While chasing after a drunk Tejas on his scooter, I managed to give myself heat rash (damn short shorts and chub rub).

So I was happy to accept a ride on the Party Snail art car to go see the Worm Watch burn at midnight on Friday.

I have this TREMENDOUS fear of being left behind on the playa at night.

It’s so easy for me to get turned around and lost.

So I stayed close to the Party Snail when we made stops at Planet Earth and Sextant.

And then again, when we parked out among a field of art out on the playa.

The Worm Watch (created by the South Bay Art Collective) burn was fun to see – it was a GIANT wooden earthworm, poking out through the playa with an observation tower next to it to get a good look at the worm.

Here’s a nice picture of what it looked like (since my pic is rather shabby and I never saw it during the day):

It all started with fireworks (naturally) and culminated in the slow collapse of the structure

The drone show we were supposed to see never materialized (damn high winds) and so that was an uneventful end to the evening.

Here’s drone footage from the night before:

unSCruz 2018: Playground for adults

The thing about unSCruz is that it’s EXACTLY LIKE A PLAYGROUND FOR ADULTS.

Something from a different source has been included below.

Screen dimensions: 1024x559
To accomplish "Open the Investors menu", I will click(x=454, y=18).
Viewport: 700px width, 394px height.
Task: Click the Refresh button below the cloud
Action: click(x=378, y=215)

All the things you wish existed out there in the world for you to enjoy exist within unSCruz.

Art.

Music.

Would you like to join in a cuddle puddle on a flying ship?

Done.

Take nude photos with a professional photographer?

You can have it.

Learn about kinks you never knew you had?

Wish granted!

Something that TOTALLY BLEW ME AWAY this year was the Rainbow Trike Track.

Basically someone built a mini tricycle track inside one of the warehouses at unSCruz and you could hop on one of the rainbow trikes (think Big Wheels for adults) and get squirrely on the track!

I know!

So much fun!

Open bars?

Yes please (though no outside alcohol is allowed in unSCruz)!

In my heart of hearts, my home away from home will always be Ali Bar Bar.

And they had a magnificent new marquee!

And of course, the best and sexiest bartenders!

unSCruz even had a BURN!

And it was a great burn because the man lit up beautifully but didn’t fall down for quite some time.

More blaze for everyone to enjoy!

All in all, quite the magnificent trip and so worth all the effort that went into planning and executing.